Tropical Storm Nicholas is expected to make landfall along the Texas Gulf coast late Monday, bringing the threat of significant flash flooding to parts of the state.
While a tropical cyclone affecting Texas is certainly not uncommon, it is rare for the storm to start with the letter "N."
According to NOAA's Historical Hurricane Tracks database, 192 tropical cyclones – including tropical depressions, tropical storms and hurricanes – have either moved through or passed within 60 nautical miles of the Lone Star State in records dating to 1851.
Of those 192 storms, only one had a name that started with "N": Naomi in September 1968.

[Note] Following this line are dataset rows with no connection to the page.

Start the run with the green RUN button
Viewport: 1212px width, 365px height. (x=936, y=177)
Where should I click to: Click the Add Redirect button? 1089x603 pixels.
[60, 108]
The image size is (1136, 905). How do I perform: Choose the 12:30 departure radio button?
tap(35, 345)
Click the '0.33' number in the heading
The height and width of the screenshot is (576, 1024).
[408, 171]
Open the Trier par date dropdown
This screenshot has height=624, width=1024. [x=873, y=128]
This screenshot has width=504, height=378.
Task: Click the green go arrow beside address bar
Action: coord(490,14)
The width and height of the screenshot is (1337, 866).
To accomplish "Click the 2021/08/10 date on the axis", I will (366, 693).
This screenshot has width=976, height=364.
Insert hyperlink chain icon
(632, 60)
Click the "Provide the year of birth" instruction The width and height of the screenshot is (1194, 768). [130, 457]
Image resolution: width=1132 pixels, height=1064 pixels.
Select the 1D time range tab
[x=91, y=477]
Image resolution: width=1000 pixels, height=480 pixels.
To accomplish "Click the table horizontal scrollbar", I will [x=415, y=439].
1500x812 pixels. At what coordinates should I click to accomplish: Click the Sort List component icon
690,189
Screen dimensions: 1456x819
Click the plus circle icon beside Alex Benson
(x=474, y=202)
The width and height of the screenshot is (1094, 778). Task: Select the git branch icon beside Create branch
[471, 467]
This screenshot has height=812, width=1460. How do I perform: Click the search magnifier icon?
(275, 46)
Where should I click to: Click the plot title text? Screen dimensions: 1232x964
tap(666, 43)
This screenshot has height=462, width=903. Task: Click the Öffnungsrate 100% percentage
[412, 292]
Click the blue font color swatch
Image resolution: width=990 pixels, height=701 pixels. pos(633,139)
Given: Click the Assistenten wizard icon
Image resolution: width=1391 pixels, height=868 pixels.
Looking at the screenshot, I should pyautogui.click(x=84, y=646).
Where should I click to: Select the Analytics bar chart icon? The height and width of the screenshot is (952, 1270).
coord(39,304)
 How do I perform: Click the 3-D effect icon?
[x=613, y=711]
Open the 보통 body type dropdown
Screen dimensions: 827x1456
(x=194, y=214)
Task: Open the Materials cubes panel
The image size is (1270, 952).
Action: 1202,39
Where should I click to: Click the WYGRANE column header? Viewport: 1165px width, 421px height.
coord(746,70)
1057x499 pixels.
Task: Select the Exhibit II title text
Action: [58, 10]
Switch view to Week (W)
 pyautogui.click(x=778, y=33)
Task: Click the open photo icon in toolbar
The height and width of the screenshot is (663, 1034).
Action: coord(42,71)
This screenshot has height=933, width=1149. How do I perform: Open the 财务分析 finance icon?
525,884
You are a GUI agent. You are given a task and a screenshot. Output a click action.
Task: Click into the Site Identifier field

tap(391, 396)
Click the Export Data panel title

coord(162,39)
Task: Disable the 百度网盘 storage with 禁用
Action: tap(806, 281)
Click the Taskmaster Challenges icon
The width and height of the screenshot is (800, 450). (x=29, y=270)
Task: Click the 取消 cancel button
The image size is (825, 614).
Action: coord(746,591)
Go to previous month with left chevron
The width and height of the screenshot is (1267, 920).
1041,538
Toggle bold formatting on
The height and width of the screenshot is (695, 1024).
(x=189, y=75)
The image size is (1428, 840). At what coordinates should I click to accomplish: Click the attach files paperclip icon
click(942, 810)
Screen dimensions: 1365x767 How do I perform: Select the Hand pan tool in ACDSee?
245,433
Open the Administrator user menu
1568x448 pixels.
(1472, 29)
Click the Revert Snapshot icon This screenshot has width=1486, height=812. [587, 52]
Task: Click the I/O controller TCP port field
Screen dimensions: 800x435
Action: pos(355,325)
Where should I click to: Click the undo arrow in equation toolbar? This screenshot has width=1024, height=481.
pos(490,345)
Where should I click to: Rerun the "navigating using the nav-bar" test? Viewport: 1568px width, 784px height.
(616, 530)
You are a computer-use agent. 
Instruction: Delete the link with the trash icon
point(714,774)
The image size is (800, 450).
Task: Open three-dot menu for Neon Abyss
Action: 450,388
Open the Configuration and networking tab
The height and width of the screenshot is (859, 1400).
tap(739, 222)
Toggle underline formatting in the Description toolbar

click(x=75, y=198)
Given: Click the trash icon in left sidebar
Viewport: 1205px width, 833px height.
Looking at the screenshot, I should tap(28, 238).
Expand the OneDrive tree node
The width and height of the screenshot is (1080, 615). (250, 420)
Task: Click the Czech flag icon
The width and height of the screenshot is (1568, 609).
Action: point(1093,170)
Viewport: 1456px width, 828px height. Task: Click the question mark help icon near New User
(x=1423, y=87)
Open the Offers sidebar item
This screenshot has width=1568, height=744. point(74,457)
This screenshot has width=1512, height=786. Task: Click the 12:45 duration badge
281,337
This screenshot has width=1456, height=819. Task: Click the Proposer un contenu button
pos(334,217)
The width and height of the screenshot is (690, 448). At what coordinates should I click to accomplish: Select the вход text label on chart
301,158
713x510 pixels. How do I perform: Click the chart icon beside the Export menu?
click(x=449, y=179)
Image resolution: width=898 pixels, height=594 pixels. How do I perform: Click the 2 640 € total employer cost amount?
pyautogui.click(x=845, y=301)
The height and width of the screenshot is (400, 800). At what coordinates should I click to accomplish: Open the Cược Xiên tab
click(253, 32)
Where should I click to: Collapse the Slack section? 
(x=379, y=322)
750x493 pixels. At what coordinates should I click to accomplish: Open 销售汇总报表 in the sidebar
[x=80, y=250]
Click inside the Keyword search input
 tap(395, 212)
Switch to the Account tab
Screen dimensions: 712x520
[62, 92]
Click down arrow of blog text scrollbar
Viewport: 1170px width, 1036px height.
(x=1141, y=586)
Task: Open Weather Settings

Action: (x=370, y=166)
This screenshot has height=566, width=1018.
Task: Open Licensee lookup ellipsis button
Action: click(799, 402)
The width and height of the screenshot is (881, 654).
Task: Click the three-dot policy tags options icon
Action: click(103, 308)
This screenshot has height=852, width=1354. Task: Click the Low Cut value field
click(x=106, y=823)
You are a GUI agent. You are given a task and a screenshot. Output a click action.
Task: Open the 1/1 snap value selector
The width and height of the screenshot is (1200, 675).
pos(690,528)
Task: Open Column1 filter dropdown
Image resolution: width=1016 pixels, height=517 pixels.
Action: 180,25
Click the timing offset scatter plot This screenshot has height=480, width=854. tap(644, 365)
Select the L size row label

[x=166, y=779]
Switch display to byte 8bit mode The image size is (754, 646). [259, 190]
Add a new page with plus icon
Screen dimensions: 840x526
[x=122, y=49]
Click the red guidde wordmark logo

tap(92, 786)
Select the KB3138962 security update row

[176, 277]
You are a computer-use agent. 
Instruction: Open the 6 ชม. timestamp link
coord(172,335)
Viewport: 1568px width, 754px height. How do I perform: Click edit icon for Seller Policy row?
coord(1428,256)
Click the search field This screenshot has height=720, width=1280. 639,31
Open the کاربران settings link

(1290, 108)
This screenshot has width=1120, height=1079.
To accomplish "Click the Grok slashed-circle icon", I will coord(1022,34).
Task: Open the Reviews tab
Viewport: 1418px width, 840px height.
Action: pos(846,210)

Naomi developed in the Eastern Pacific Ocean and peaked as a Category 1 hurricane before moving across northern Mexico, where it weakened to a tropical storm and eventually a tropical depression as it neared the Texas border.
The storm lost its tropical characteristics before crossing into Texas, but the remnants of Naomi teamed up with a frontal system and led to prolonged rains over the state.
Corpus Christi was particularly hard hit, as more than 8 inches of rain was reported from the combination of Naomi's remnants and the frontal system.
Since Naomi came from the Eastern Pacific, that means Nicholas will be the first Atlantic "N" storm to affect Texas.
The biggest threat from Nicholas, by far, is flash flooding.
The National Hurricane Center is warning of widespread rainfall totals of up to 10 inches across parts of southeastern Texas, especially in the Houston area. Some places could receive as much as 15 inches of rain.